Afin d’améliorer son TTM (Time to Market) pour répondre aux exigences de vitesse et de qualité indispensables à toutes équipes digitales dans un monde de plus en plus complexe et exigeant, la plupart des entreprises ou département IT se sont dans une transformation Agile puis DevOps . Au fil des ans, l’aspect technique – les outils, l’industrialisation – est apparu comme la partie la plus simple de la transformation, car au-delà du débat d’expert, la profusion des outils permet de répondre assez facilement à l’ensemble des besoins qui émergent. La partie la plus complexe a été d’amorcer le changement culturel nécessaire à la mise en place d’un système industriel de production au service d’équipes, elles-mêmes au service de la valeur produite pour leur client.
Ce système s’appuie sur les six éléments du diagramme ci-dessus.
Feature Team
Le fonctionnement historique en cycle V avait apporté un découpage organisationnelle lié à la méthode de développement d’un produit logiciel. A chaque étape du cycle, une équipe passait le relais à une autre, déléguant ainsi sa responsabilité. La dernière étape de la chaîne mettait ainsi uniquement les exploitants face aux clients finaux. Le cycle était long, en moyenne 18 mois de l’idée à sa mise en production, et n’était plus adapté aux projets digitaux qui demandent une réactivité quasi immédiate à l’ensemble des maillons de la chaîne.

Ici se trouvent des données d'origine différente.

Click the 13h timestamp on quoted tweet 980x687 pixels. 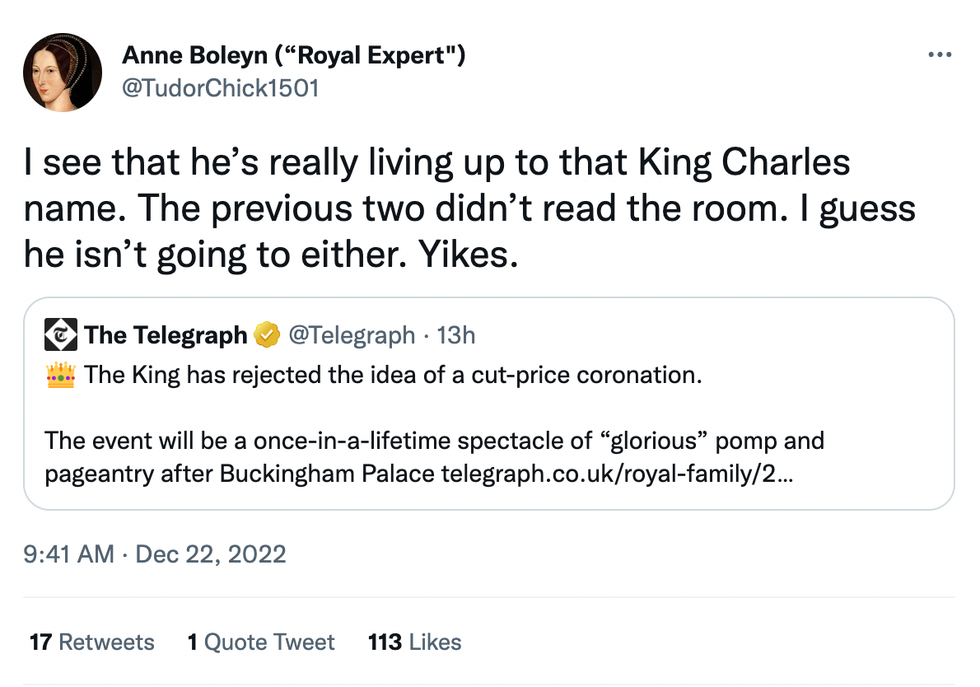[456, 335]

La solution utilisée par les géants de l’internet est basée sur un principe simple, exprimé par Werner Vogels, CTO d’Amazon : « We have this principal of “you build it, you run it”. You are responsible for what the customer sees, in short. »
Dès lors, une seule équipe fabrique le logiciel et l’exploite dans la durée. L’ensemble des compétences est réuni au sein de l’équipe : UX, UI, développement, analyse fonctionnelle, test, exploitations, architecture… L’équipe s’assure du recouvrement des compétences, y compris en cas d’absence d’une personne, par le « 0 truck factor » – c’est-à-dire, même si elle passe sous un camion (test non effectué en grandeur nature).
Agilité d’entreprise
Le fonctionnement par Feature Team apporte la responsabilité et l’autonomie nécessaire pour produire de la valeur pour les clients de l’entreprise. Mais les équipes évoluent dans un cadre d’entreprise qui doit pouvoir également s’adapter plus facilement aux changements.

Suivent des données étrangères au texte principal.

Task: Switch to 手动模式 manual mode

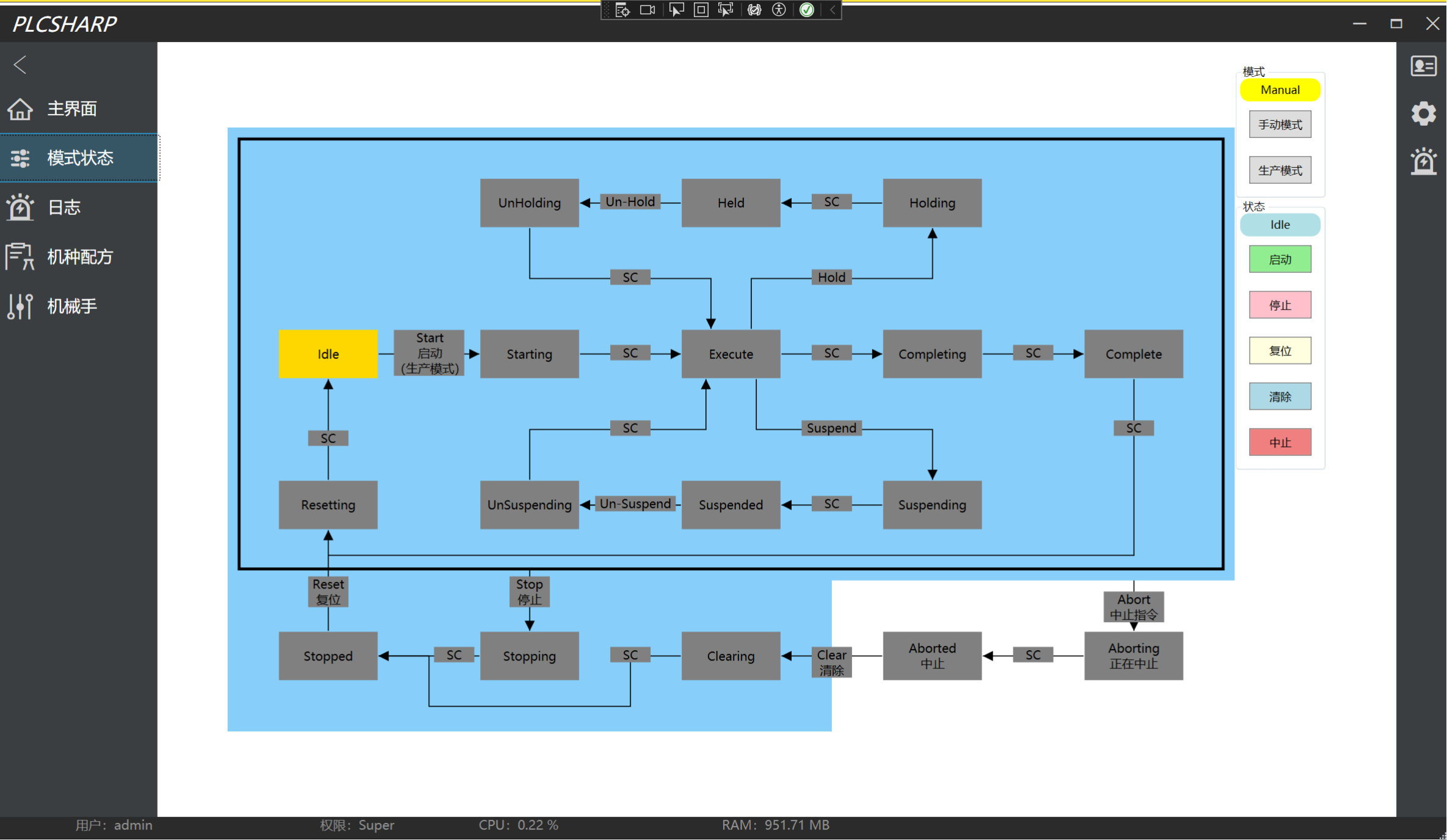Action: pyautogui.click(x=1280, y=125)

Pour aligner les équipes, on peut se baser sur le concept des OKR (Objective-Key-Result) de Google (et inventé chez Intel) : les objectifs sont ambitieux, les principaux résultats sont facilement mesurables, ils sont publics et connus de tous dans l’entreprise et ne sont pas synonyme d’évaluation des employés. Chaque équipe peut alors choisir comment elle va y contribuer et il faut inspecter régulièrement pour suivre l’évolution et l’amélioration apportée pour l’entreprise.
S’aligner sur des ambitions n’est pas suffisant, il faut accompagner l’ensemble des équipes supports, telles que les ressources humaines ou le contrôle de gestion pour permettre aux équipes d’être les plus efficaces et autonomes. Une équipe de PMO peut par exemple adapter les besoins de ces services aux contraintes d’un fonctionnement Agile en mettant en place, par exemple, des budgets en mode capacitaire et une académie pour former nos nouveaux arrivants à l’ ADN DevOps & Agile et les pratiques d’entreprise.
Chaîne industrialisée
Même si, comme évoqué en début de cet article, ce n’est pas le sujet le plus complexe, cette chaîne industrialisée est essentielle pour outiller le cycle de vie des logiciels conçus et exploités par les équipes.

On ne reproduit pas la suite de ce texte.